Class of 1972
It was more than a few years ago, but Michele Ingrassia remembers the moment with total clarity.
“I was probably only 12 when I went on a class trip to The New York Times,” she recalls. “Walking through the press room, with its clanging, banging machinery, I was instantly smitten.”
By the time she arrived at City College, her path was as clear as that memory. It didn’t take long for her to present herself at the office of The Campus and announce that she wanted to be part of it. In time, she was a big part of it, first as the publication’s features editor, and then as its managing editor.
Since graduation, in 1972, it was on to full-time editorial work as a professional, at daily newspapers, magazines and, more recently, online. Ingrassia has been a reporter and editor at Newsday, Newsweek and The New York Daily News, covering everything from fashion to domestic violence, from local and national politics to profiles of top personalities. She has also been a contributing editor at AOL’s Stylelist.com and has written pieces for The Times.
She had two stretches at Newsday, first from 1974 to 1993, then from 1996 to 2000. As a feature writer, she specialized in articles about social change, focusing on issues from AIDS to abortion to the aging of the baby boomers.

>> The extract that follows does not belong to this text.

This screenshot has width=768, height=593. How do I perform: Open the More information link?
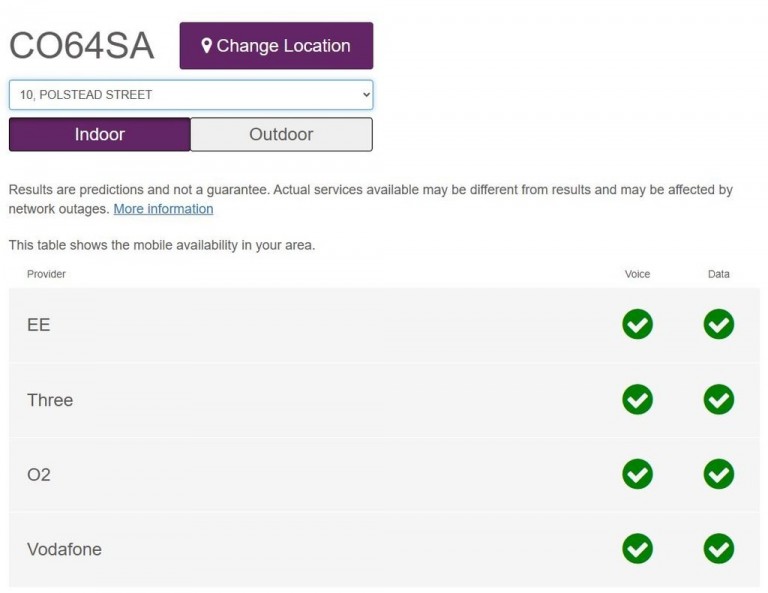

She also profiled presidential candidates and would-be first ladies and was Newsday’s fashion editor, covering the New York and European ready-to-wear markets.
Between the two Newsday stints, she joined Newsweek as a general editor and was there from 1993 to 1995. Ingrassia worked on articles examining the forces that were then reshaping the American family, but her best-known piece was about a child who was literally like no other: Assigned to interview the young author of a new book entitled “A Rock and a Hard Place,” she was instrumental in uncovering a literary hoax involving what she describes as “a nonexistent 11-year-old whose Dickensian tale of abuse, neglect and AIDS were so persuasive that ‘he’ attracted Fred Rogers and Oprah Winfrey into his web.”

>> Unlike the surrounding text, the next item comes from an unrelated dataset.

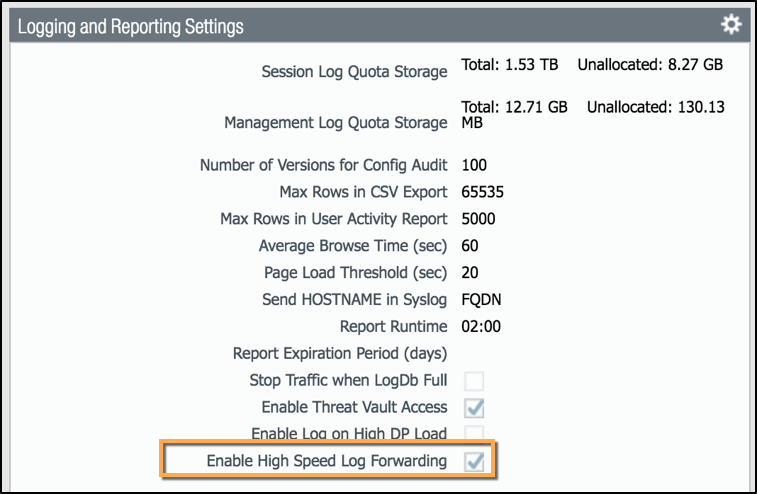Click Report Expiration Period (days) label
Image resolution: width=757 pixels, height=494 pixels.
pyautogui.click(x=339, y=353)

Returning to Newsday, she took on the style beat in all its forms, covering Prince Charles and Princess Diana when they were among the biggest celebrities on the planet and profiling such fashion industry leaders as Harper’s Bazaar editor Liz Tilberis and her campaign to raise awareness of ovarian cancer, the disease that eventually took her life.
From 2000 to 2006, Ingrassia was a writer at The Daily News. She lists among her favorite News pieces an article on the cultural impact of the Wonderbra, the attention-getting push-up bra that poked its way into international prominence in the 1990s. Another favorite: A peek into the lives of a quartet of apparel designers she dubbed “The Rolling Stones of Fashion”: Oscar de la Renta, Ralph Lauren, Giorgio Armani and Karl Lagerfeld.